Keempat, mereka merasa tidak disenangi orang lain. Ia merasa tidak diperhatikan sehingga ia bereaksi terhadap orang lain sebagai musuh terutama dengan orang-orang yang baru dikenalnya. Perilaku tersebut berujung pada seorang dengan konsep diri yang negatif tidak dapat menjalin kehangatan dan keakraban persahabatan. Ia tidak akan mempersalahkan dirinya, namun akan menganggap dirinya sebagai korban dari sistem sosial yang tidak baik.

Kelima, mereka cenderung bersikap pesimis terhadap kompetisi. Hal ini terungkap dalam keenggangannya melakukan kompetisi dengan orang lain. ia menganggap dirinya tidak akan berdaya melawan persaingan yang nantinya justru akan merugikan dirinya.

Sebaliknya, orang yang memiliki konsep diri positif ditandai dengan memiliki sikap yakin akan kemampuannya dalam mengatasi masalah; Merasa setara dengan orang lain; Menerima pujian tanpa rasa malu; Menyadari bahwa setiap orang mempunyai berbagai perasaan, keinginan, dan perilaku yang tidak seluruhnya disetujui oleh masyarakat; Mampu memperbaiki dirinya karena orang dengan konsep diri positif mampu mengungkapkan aspek-aspek kepribadian yang tidak disenangi dan berusaha mengubahnya.

Menurut Hamachek dalam Rakhmat (2008) menjelaskan lebih mendalam tentang bagaimana karakteristik seseorang dengan konsep diri positif yaitu meyakini nilai-nilai dan prinsip-prinsip tertentu serta bersedia mempertahankannya, walaupun menerima gangguan atau pengaruh yang menggoyahkan dari lingkungan. Namun, ia juga mampu untuk mengubah prinsip dan nilainya ketika pengalaman dan bukti-bukti baru menunjukkan bahwa ia

salah. Mereka juga mampu bertindak berdasarkan penilaian yang baik tanpa merasa bersalah yang berlebihan, atau menyesali tindakannya jika orang lain tidak menyetujui tindakannya. Sebab itu, mereka tidak menghabiskan waktu yang tidak perlu untuk mencemaskan apa yang terjadai esok, masa lalu, dan apa yang sedang terjadi waktu sekarang. Berdasarkan hal tersebut, mereka juga memiliki keyakinan pada kemampuannya untuk mengatasi permasalahan, bahkan ketika ia menghadapi kegagalan atau kemunduran.

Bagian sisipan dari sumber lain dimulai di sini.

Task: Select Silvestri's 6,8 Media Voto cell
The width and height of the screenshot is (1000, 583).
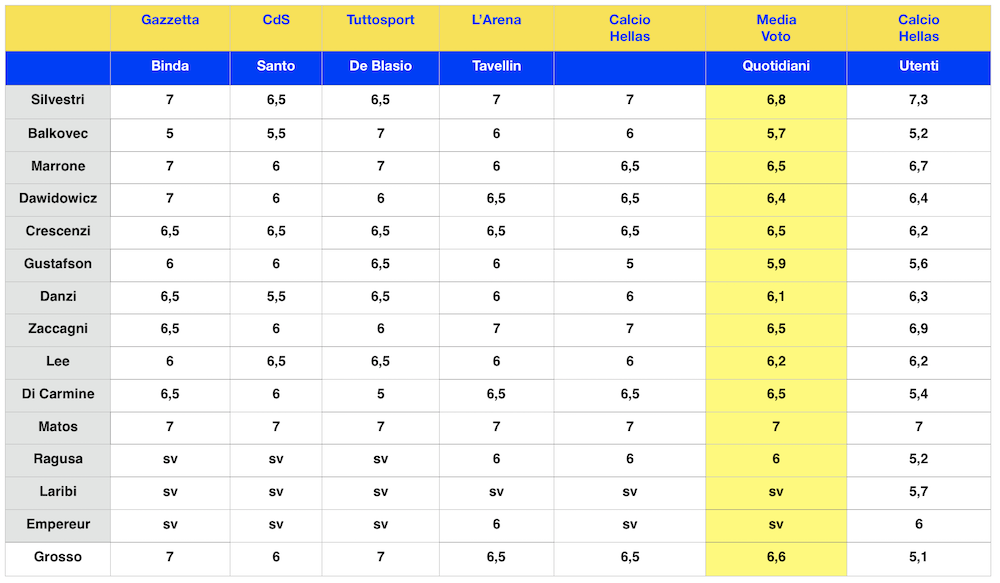Action: [776, 100]
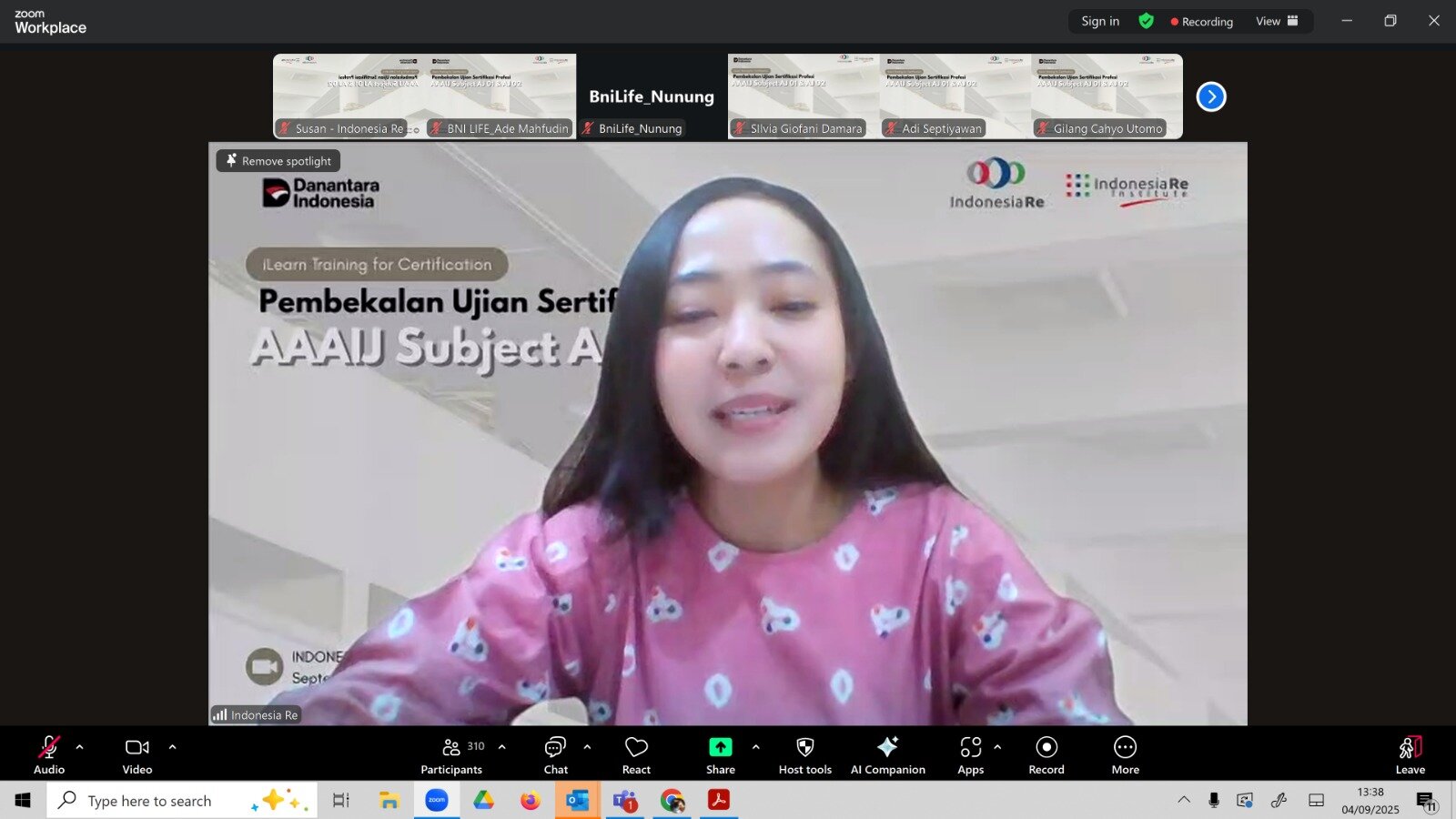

Karakteristik orang dengan konsep diri positif selanjutnya adalah mereka merasa setara dengan orang lain meskipun terdapat perbedaan dalam kemampuan tertentu, latar belakang keluarga, atau sikap orang lain terhadapnya. Mereka sanggup menerima dirinya sebagai orang yang penting dan bernilai bagi orang lain, paling tidak bagi kerabat dekat atau keluarganya. Mereka juga peka pada kebutuhan orang lain dan ia tidak bisa bersenang-senang dengan mengorbankan orang lain.

Karakteristik lainnya yaitu mereka cenderung menolak usaha orang lain untuk mendominasinya. Selain itu mereka mampu untuk mengaku kepada orang lain bahwa ia mampu merasakan berbagai dorongan dan keinginan, dari kekecewaan yang mendalam sampai kepuasan yang mendalam pula. Mereka mampu menikmati dirinya secara utuh dalam berbagai kegiatan meliputi pekerjaan, permainan, ungkapan diri yang kreatif, persahabatan, atau sekedar, mengisi waktu. Terakhir adalah mereka dapat menerima pujian tanpa berpura-pura rendah hati, dan menerima penghargaan tanpa rasa bersalah.